I propose, therefore, that human decisions are information input + bias + an element of randomness which we are unable to control. Choosing between two shirts, you may think, "I choose the red shirt" and feel happy because you made a decision without your parents' help. But why did you choose the red shirt? If you didn't actually care about the color, how did you choose? That's the flaw/random element.

 

*This example, originally using a donkey and two bundles of straw, is centuries older than me, and thought up by someone much smarter than me.

 

 

This is far too simplistic given the amount of sensory input humans have (which is far more than five), what we’re in the mood for, is governed by our most recent sensory input (food, weather, images, suggestions, etc...) and so has less recourse to randomness, than it does to our culture and what we’ve lately experienced, eaten, drunk, smoked etc...

+1 iNow, far more informative than my post.

Edited by dimreepr
Posted

dimreepr: Yes. I was trying to simplify. Let me explain exactly what I mean-- I probably wasn't too clear earlier.

 

1. Information is taken in by an individual. This is input.

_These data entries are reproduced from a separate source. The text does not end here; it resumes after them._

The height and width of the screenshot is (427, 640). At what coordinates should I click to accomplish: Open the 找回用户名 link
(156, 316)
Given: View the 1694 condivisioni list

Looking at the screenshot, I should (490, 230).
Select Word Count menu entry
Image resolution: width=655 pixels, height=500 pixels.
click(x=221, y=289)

2. The individual narrows down choices based on past experiences/culture/genetics, etc. You don't think about this process. If you don't like strawberry, you just don't have strawberry as an option. If you've never eaten ice cream before and it's outside of your comfort zone, you don't get ice cream. This is bias.

3. The processes in the mind are affected by the fact that humans are irrational beings. Some randomness occurs.

 

You might argue that you could still choose to get ice cream even if you've never had it before, of course. Most people do. But in that case, your choice would be determined by the fact that you had never eaten ice cream before.

Posted (edited)

dimreepr: Yes. I was trying to simplify. Let me explain exactly what I mean-- I probably wasn't too clear earlier.

 

1. Information is taken in by an individual. This is input.

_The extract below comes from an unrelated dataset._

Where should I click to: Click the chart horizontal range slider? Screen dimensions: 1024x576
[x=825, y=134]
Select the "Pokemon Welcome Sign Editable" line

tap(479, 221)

2. The individual narrows down choices based on past experiences/culture/genetics, etc. You don't think about this process. If you don't like strawberry, you just don't have strawberry as an option. If you've never eaten ice cream before and it's outside of your comfort zone, you don't get ice cream. This is bias.

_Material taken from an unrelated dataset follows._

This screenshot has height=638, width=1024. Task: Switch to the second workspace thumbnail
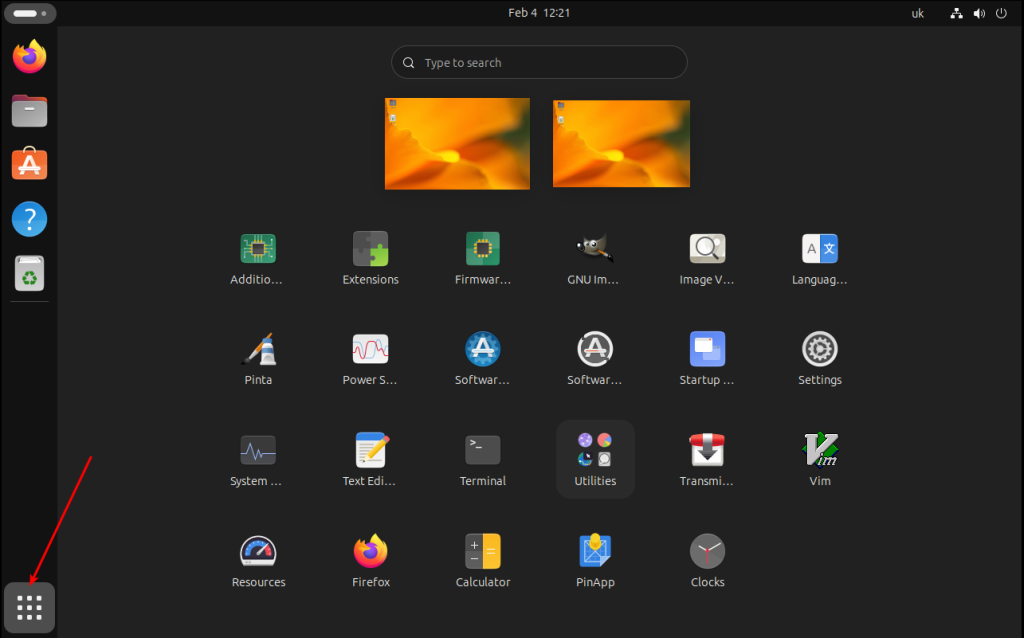621,143
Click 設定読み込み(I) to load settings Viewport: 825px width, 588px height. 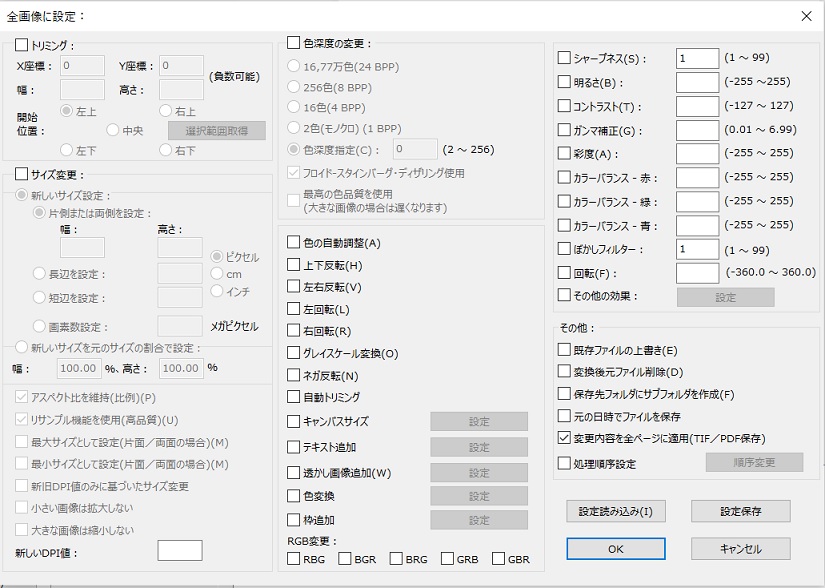coord(614,511)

3. The processes in the mind are affected by the fact that humans are irrational beings. Some randomness occurs.

 

You might argue that you could still choose to get ice cream even if you've never had it before, of course. Most people do. But in that case, your choice would be determined by the fact that you had never eaten ice cream before.

 

 

Well, we’ve all had a past, but I fail to see how a lack, thereof, would determine our future?

Edited by dimreepr
Posted (edited)

Well, we’ve all had a past, but I fail to see how a lack, thereof, would determine our future?

 

 

It's not the fact that you've never eaten ice cream before. It's the fact that you know that you've never eaten ice cream before.

Edited by bioazer
Posted

I'm, really, not getting your point (bioazer), maybe try a different approach or a better way to explain your idea, I mean no disrespect, but please try to make more sense..

  • 2 months later...
Posted (edited)

I started listening to the above podcast, but it is just too long to listen to now. According to Jerry Coyne:

In the end, there is nothing "free" about compatibilist free will. It's a semantic game, in which choice becomes an illusion - something that isn't what it seems. Whether or not we can "choose" is a matter for science, not philosophy, and science tells us that we're complex marionettes dancing to the string of our genes and environments.

​(This Idea Must Die; Scientific Theories That Are Blocking Progress - Free Will)

 

His 2012 USA News Column regarding the matter of free will may be old news to some, but still worth a read. It attracted numerous counter-arguments though.

Edited by Memammal
Posted

 

Whether or not we can "choose" is a matter for science, not philosophy, and science tells us that we're complex marionettes dancing to the string of our genes and environments.

 

That is a purely philosophical argument, not a scientific one. (Apart from anything else, it depends on a specific definition of the term "free will".)